[Data shown — start]
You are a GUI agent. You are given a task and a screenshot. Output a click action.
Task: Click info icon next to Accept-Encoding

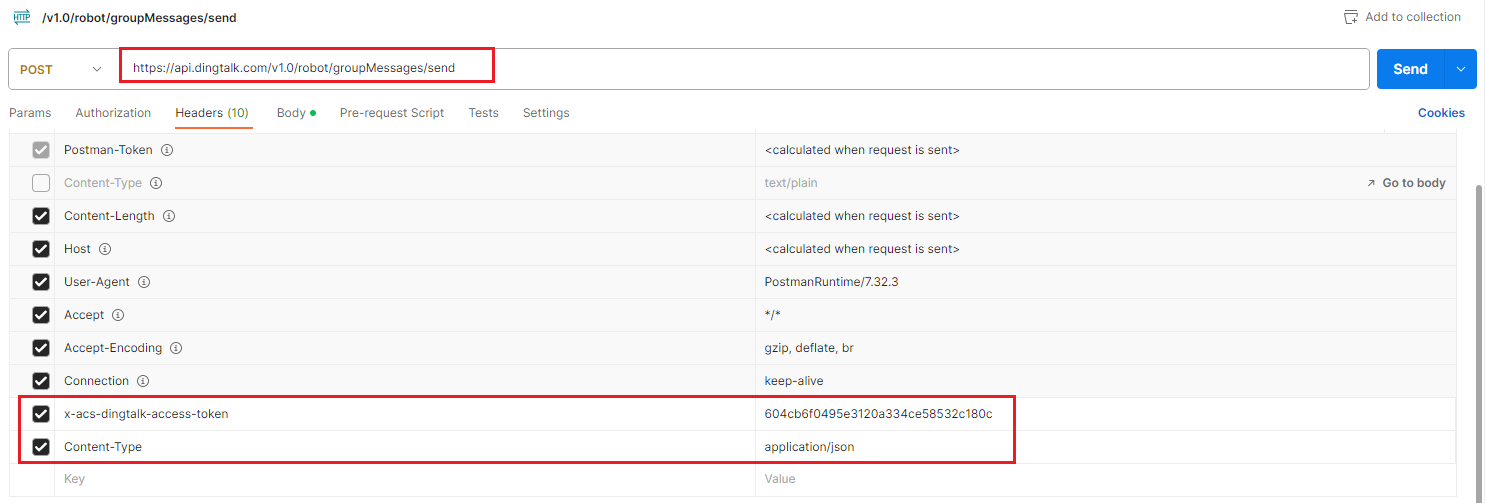tap(176, 348)
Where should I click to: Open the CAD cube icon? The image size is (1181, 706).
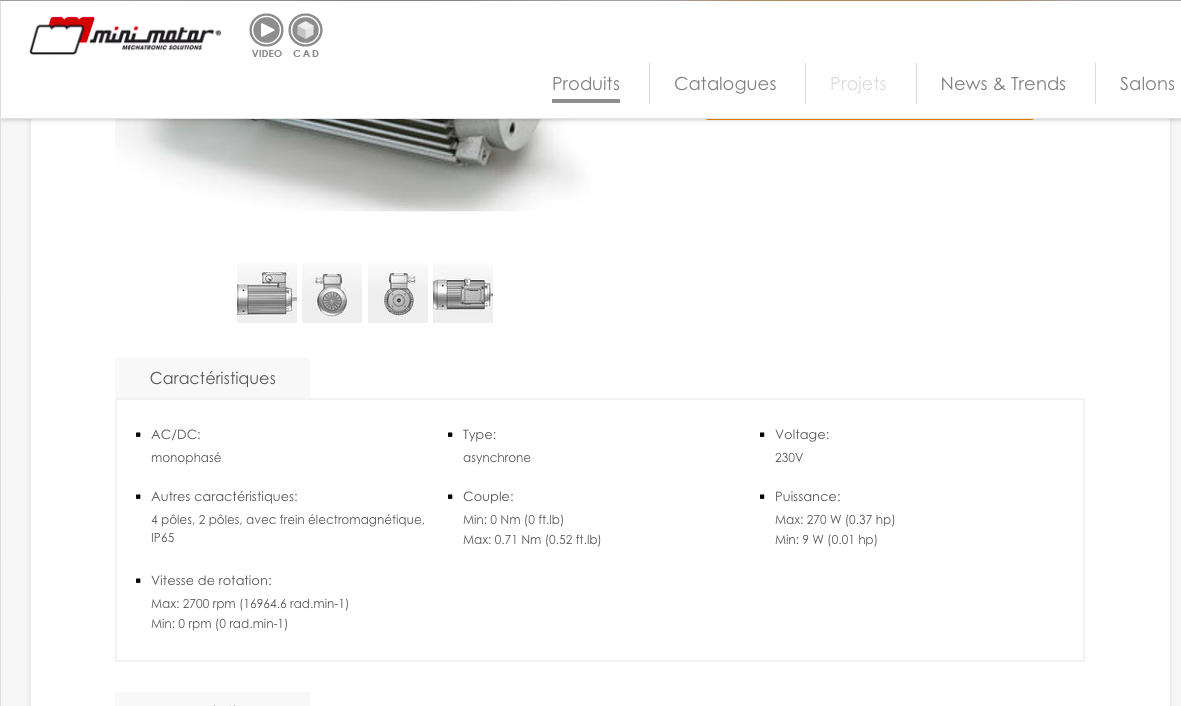click(x=306, y=30)
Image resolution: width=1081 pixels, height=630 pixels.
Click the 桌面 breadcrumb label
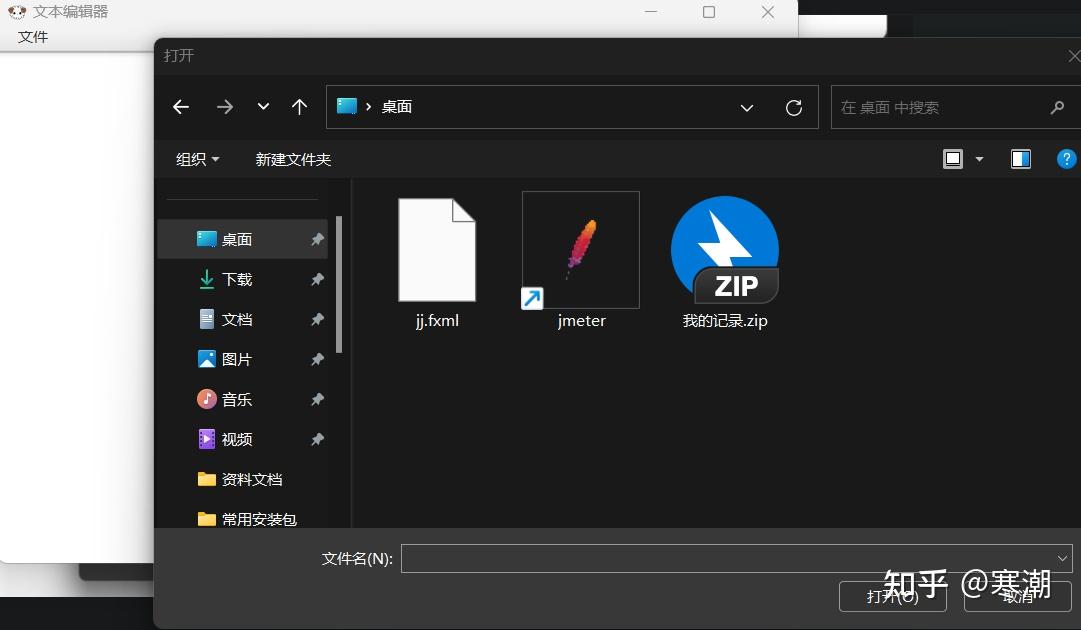pyautogui.click(x=396, y=107)
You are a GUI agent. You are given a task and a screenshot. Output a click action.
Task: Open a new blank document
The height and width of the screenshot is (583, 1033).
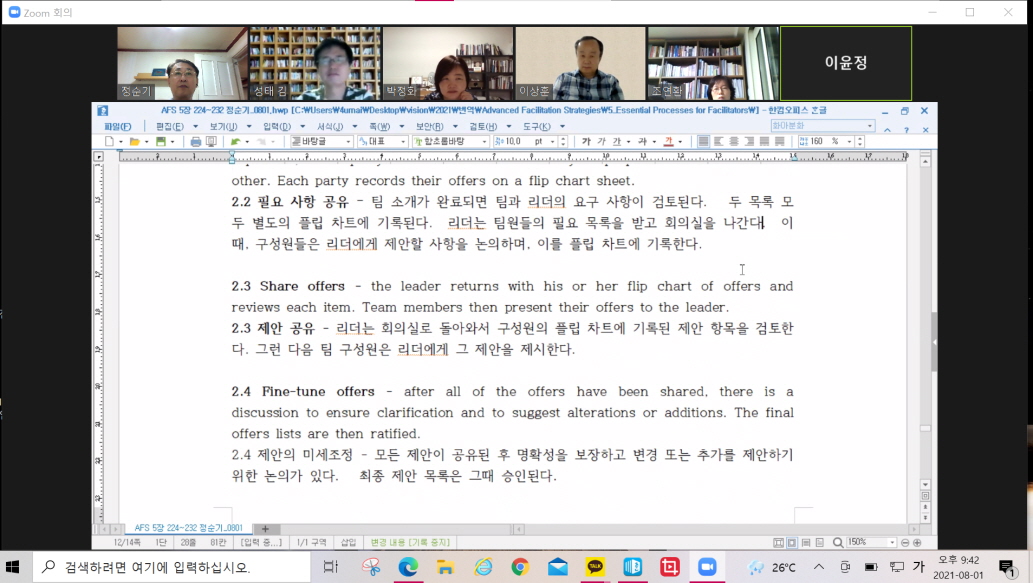pyautogui.click(x=110, y=141)
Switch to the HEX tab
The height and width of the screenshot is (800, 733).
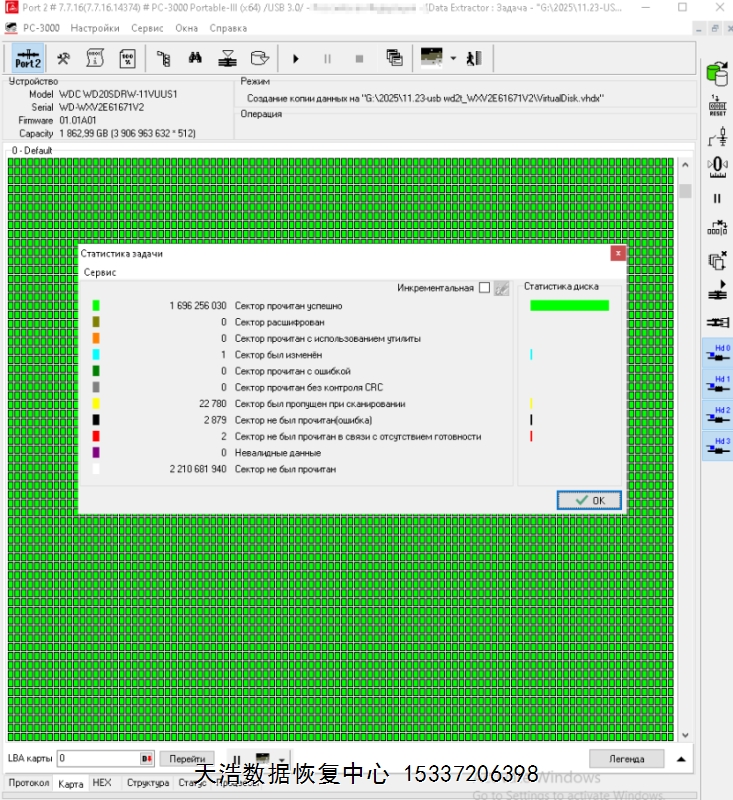[x=102, y=783]
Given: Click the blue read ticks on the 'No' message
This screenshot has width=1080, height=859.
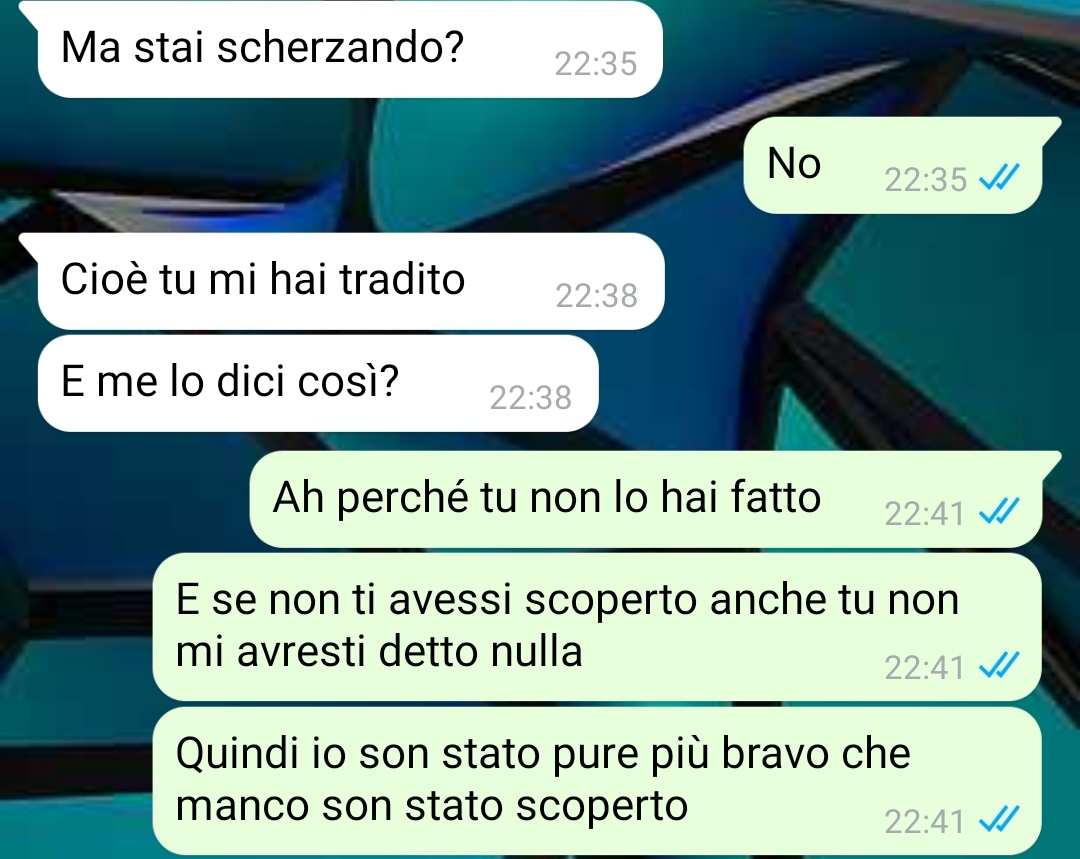Looking at the screenshot, I should pos(999,178).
[Data shown — finish]
The job here is to retype the data exactly, with no pictures included.

You are a GUI agent. You are given a task and a screenshot. Output a click action.
Task: Click info icon next to Accept-Encoding

tap(176, 348)
Where should I click to: Open the CAD cube icon? The image size is (1181, 706).
click(x=306, y=30)
Image resolution: width=1081 pixels, height=630 pixels.
Click the 桌面 breadcrumb label
pyautogui.click(x=396, y=107)
You are a GUI agent. You are given a task and a screenshot. Output a click action.
Task: Open a new blank document
The height and width of the screenshot is (583, 1033).
pyautogui.click(x=110, y=141)
Switch to the HEX tab
The height and width of the screenshot is (800, 733).
[x=102, y=783]
Given: Click the blue read ticks on the 'No' message
This screenshot has width=1080, height=859.
Looking at the screenshot, I should pos(999,178).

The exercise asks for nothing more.